Last night I saw Verdi's Macbeth, the first of his Shakespeare operas, at the S.F. Opera. The highlight was Thomas Hampson in the title role, looking almost gaunt but sublimely sexy and haunted and, at the end, ruined. After hearing the final aria, in which Macbeth recognizes that he will not be remembered with compassion, the words that came to mind were "supreme mastery of his instrument." Hampson's voice is rich, warm, and intelligent, expressing a huge range of emotion and yet always remaining inside the drama and the music.

The picture above, of a 19th-century painting by Théodore Chassériau of Macbeth and Banquo meeting the witches on the heath, has nothing to do with the production. The witches in the opera, who number many more than three and form the chorus, were all dressed in red and pink contemporary fashions, all with red or reddish hair, and were occupied with sterotypical girly things while singing: one was painting her nails, one was hula-hooping, one carried a feather duster and wore her hair in curlers, etc. They were brilliant, but it got weirder. When we first see Lady Macbeth, she is chained by the waist to the top of a large cube, like a rabid dog. Duncan, the murdered king, wore a golden mask and was wrapped in a gold lame mummy bandages, with the body of a child. He looked like some kind of alien. The vision of Banquo's sons were children in white angel dresses with golden old-fashioned school satchels strapped on the their backs (this is a Swiss production so is that what Swiss schoolchildren still wear?), waving green branches.

Not to be too gory, but I wanted red blood when Macbeth emerged from murdering Duncan, but instead he was smeared with green slime. So was Duncan. Maybe he really was an alien? I have to work too hard to figure that one out. The cube was put to many clever uses, always emphasizing Macbeth and Lady Macbeth's alienation from the others in their world, and the claustrophobia of their mental state, especially hers.
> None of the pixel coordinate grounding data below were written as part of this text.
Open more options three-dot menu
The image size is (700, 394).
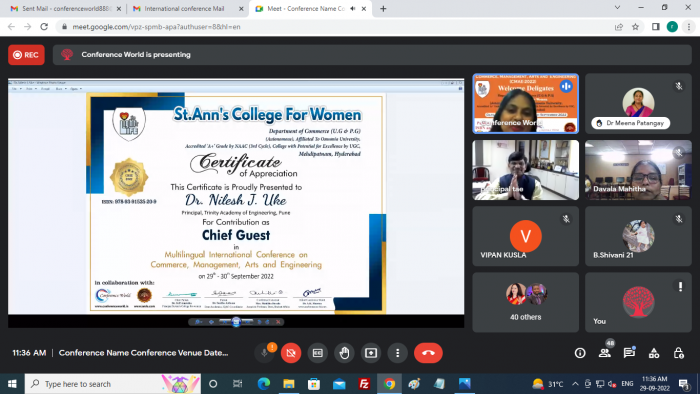(397, 353)
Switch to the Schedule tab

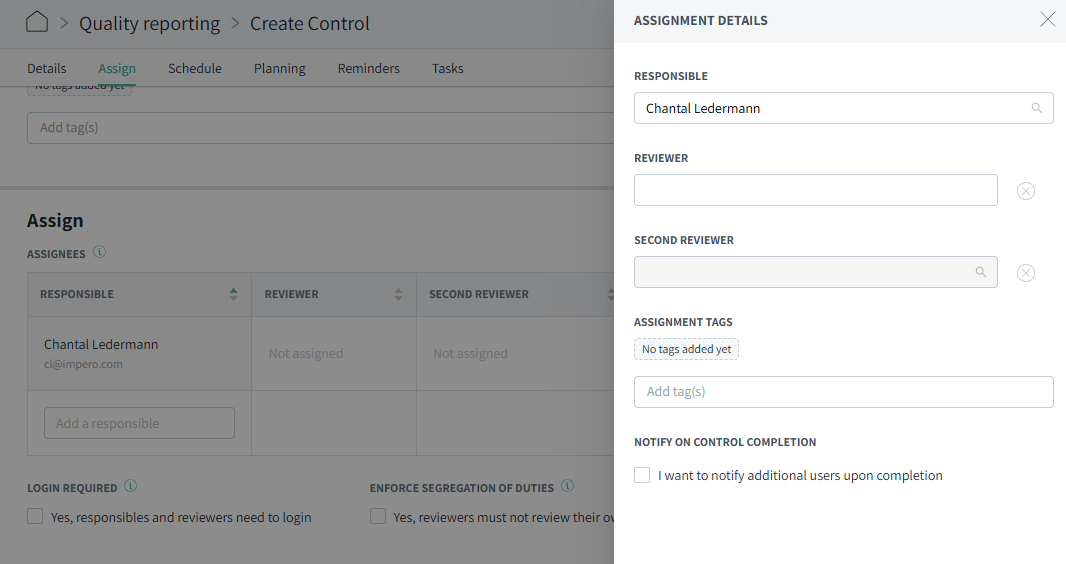coord(195,69)

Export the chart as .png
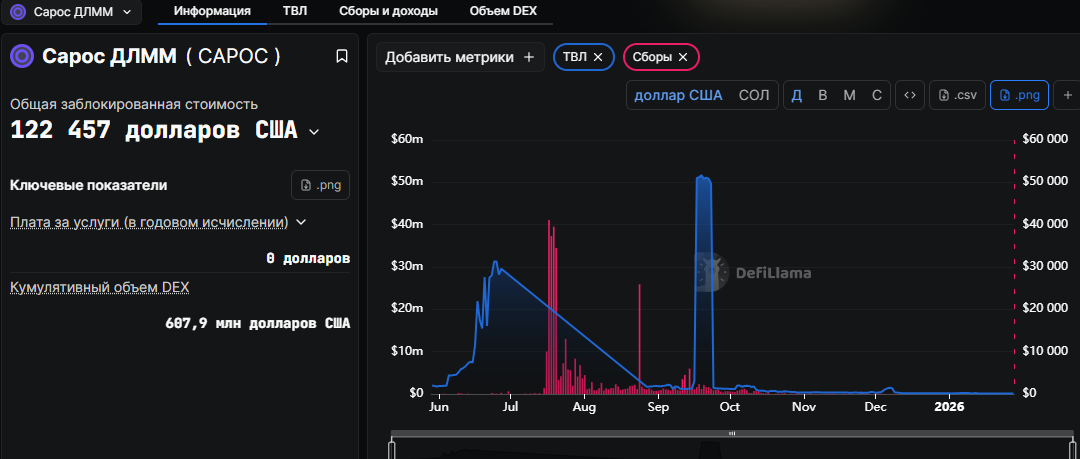click(1020, 95)
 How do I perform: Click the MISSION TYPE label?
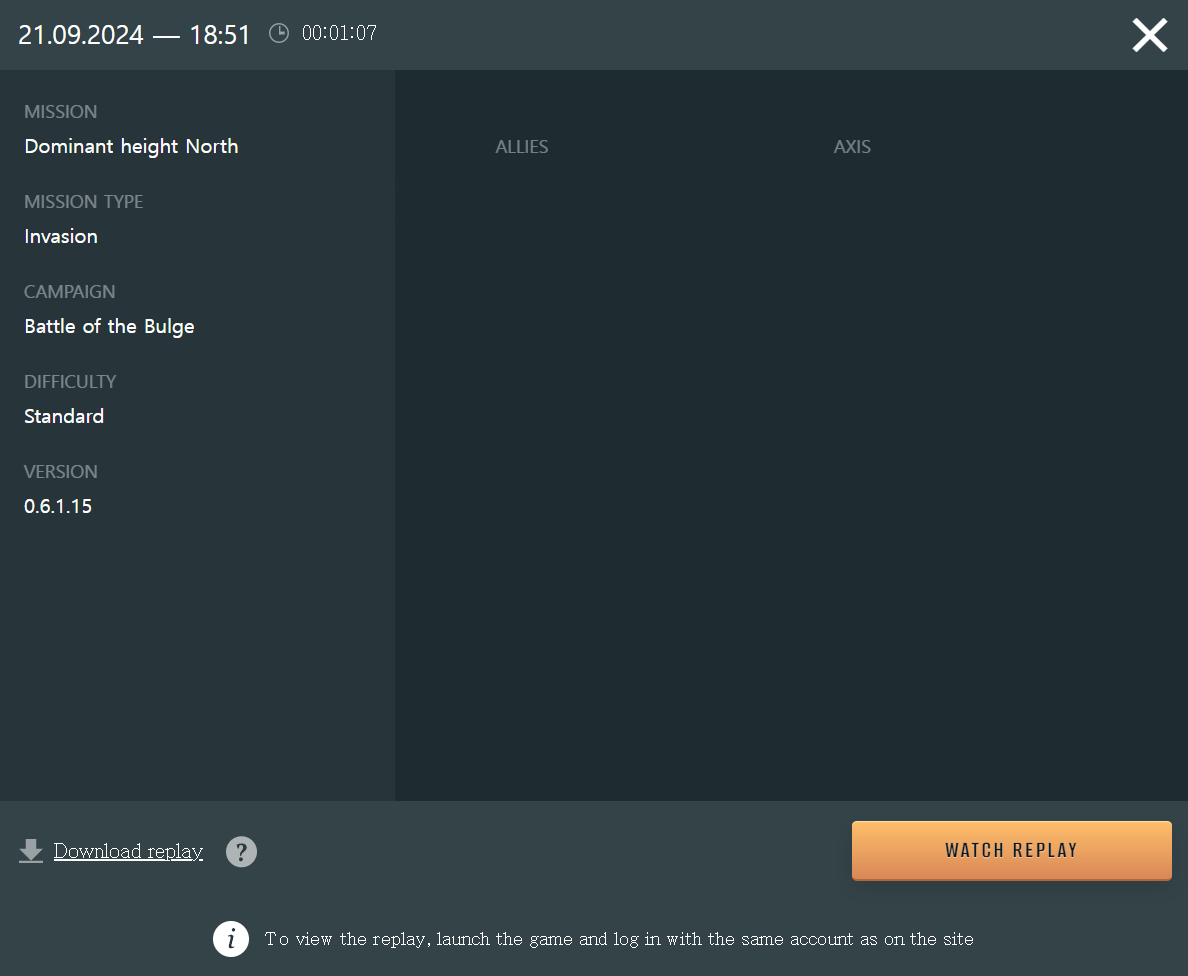click(84, 202)
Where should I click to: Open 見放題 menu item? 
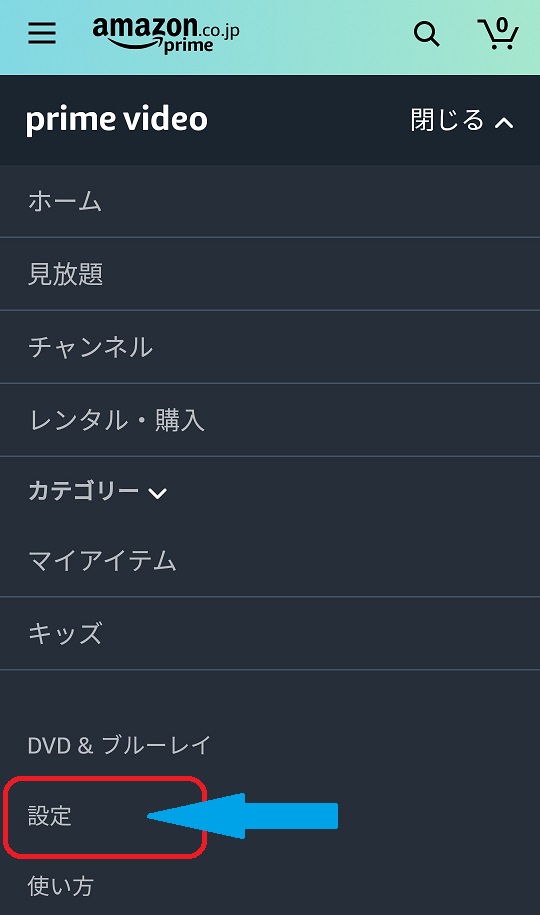[x=270, y=274]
With a story as well known as Macbeth, I suppose there is a strong temptation to create a provocative production just to give people something to talk about and force us to see things in a new way. But although I like many elements of it, the production distracted me from the opera, which itself is an adaption of the original play. I would have liked a little more neutrality, to reflect on the transformation of the play into an opera.